39.

17.8K 749 84
                                    


"Sayang." Davina menggenggam tangan Air yang begitu pucat dan dingin itu. Hati Davina begitu hancur ketika melihat tubuh anaknya terbaring lemah di atas kasur rumah sakit dengan tubuh yang hampir di penuhi oleh alat-alat rumah sakit.

Air yang memejamkan matanya perlahan terbuka meskipun sedikit sedikit berembun tapi Air tahun sekarang yang ada di hadapannya itu siapa. Satu tetes air mata yang meluncur dari ujung mata Air setelah pandangannya kembali normal.

Akhirnya setelah sekian lama, harapan dan cita-cita Air selama ini terwujudkan meskipun Air harus seperti ini dulu. Wajah nan cantik itu masih sama seperti di mimpi Air, begitupun suaranya yang sangat Air rindukan sekali.

"Jangan nangis hemm. Bunda di sini, bunda janji, bunda janji sama kamu gak bakalan tinggalin Air lagi ya, jangan nyerah ya sayang," rasanya Davina ingin sekali memeluk tubuh Air dengan erat, tapi sayangnya itu tidak bisa karena Davina takut terjadi sesuatu kepada Air.

"B--bu--nda," lirih Air begitu pelan,  dia sangat bahagia sekali bisa memanggil wanita yang ada di hadapannya ini dengan sebutan 'bunda' tanpa embel-embel 'nyonya'.

"Iya sayang hiks.. ini bunda hiks.. ini bunda," Davina beberapa kali mencium tangan Air. Davina pun tidak kalah bahagianya ketika anak bungsu nya yang selama ini Davina rindukan memanggil dirinya bunda.

"Maafin bunda, bunda yang salah, bunda yang bodoh, seharusnya ketika sadar bunda langsung mencari kamu."

"Buk--an sa--salah bund--a."

"Ini sala bunda, ini semua salah bunda, kamu jadi seperti ini semuanya salah bunda, bunda yang gak becus jagain kamu sama kakak kamu." Tangisan Davina semakin histeris, Davina menenggelamkan wajahnya di atas tangan Air.

Kepala Air sedikit menoleh ke arah kiri karena dari tadi dia merasakan ada orang lain di sini selain dirinya dan Davina.
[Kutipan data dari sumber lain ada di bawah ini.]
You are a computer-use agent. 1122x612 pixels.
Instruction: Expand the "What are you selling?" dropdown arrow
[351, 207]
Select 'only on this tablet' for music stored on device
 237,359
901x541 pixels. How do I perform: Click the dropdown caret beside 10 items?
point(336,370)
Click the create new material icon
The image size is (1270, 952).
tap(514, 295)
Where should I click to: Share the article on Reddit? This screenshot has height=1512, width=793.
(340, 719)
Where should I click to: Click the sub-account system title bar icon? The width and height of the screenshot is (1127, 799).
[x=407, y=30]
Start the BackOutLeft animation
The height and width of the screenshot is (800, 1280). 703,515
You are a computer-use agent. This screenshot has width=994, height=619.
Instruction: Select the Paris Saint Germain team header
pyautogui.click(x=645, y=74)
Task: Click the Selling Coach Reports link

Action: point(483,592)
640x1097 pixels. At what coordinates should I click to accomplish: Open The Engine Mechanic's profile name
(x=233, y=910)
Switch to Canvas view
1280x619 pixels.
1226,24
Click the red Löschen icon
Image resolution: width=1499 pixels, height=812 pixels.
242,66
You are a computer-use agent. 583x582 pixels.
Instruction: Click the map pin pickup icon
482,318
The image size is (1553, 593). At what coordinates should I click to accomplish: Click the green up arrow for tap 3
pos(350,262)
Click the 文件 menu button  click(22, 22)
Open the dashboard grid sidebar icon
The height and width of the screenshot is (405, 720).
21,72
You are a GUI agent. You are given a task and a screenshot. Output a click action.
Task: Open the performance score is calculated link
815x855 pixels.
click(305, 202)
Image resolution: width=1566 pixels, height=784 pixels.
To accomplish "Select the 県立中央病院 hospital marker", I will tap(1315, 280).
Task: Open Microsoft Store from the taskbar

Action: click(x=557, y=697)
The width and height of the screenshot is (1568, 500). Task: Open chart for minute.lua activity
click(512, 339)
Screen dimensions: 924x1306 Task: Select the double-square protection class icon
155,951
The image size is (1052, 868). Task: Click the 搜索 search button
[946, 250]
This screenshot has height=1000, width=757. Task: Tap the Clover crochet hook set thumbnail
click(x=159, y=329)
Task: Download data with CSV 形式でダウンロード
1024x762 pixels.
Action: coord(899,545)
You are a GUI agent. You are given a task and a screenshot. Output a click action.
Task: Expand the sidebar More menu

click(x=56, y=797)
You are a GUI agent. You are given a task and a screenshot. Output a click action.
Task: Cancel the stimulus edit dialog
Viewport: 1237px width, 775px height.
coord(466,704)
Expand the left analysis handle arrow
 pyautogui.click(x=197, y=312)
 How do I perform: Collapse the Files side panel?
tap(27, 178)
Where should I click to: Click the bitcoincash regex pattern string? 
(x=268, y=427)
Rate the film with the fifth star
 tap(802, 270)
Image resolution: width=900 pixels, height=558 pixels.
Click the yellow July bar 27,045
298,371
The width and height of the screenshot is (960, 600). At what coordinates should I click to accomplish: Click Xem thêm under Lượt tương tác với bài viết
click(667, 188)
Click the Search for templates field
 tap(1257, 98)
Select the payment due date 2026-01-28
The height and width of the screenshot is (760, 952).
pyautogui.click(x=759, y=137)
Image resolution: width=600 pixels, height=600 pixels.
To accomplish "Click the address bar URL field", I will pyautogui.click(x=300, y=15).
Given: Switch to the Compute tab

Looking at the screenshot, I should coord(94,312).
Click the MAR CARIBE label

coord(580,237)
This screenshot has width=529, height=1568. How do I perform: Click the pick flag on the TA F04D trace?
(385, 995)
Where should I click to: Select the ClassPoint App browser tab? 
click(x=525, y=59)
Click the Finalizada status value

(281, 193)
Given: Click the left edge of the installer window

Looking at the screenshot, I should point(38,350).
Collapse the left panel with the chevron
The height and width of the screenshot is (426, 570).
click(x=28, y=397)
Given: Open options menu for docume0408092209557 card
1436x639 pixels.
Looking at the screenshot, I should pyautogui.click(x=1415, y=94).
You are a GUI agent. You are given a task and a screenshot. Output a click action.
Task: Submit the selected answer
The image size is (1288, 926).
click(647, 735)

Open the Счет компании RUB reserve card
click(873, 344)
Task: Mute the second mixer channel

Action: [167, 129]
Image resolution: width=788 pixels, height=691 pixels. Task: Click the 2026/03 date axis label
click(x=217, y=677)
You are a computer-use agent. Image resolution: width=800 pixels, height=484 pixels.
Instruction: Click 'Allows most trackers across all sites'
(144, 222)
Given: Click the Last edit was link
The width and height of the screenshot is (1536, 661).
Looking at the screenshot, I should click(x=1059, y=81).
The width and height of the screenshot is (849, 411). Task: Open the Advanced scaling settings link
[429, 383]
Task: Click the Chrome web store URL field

Dan begitu terkejutnya Air ketika melihat Arsares yang diam mematung sedikit jauh dari dirinya, tapi Air merasa ada yang aneh dengan Arsares kali ini, kenapa penampilan Arsares menjadi acak-acakan seperti ini padahal Arsares itu tidak suka berpenampilan kucel seperti ini. dan kenapa Arsares menangis, apa itu semua salah nya? Ya seperti itulah pertanyaan yang terus berputar di kepala Air.

Arsares yang di tatap sepeti itupun hanya mampu menundukkan kepalanya, dia sangat malu sekali bertatap muka sepeti ini dengan Air. Terlalu banyak luka yang Arsares torehkan kepada Air.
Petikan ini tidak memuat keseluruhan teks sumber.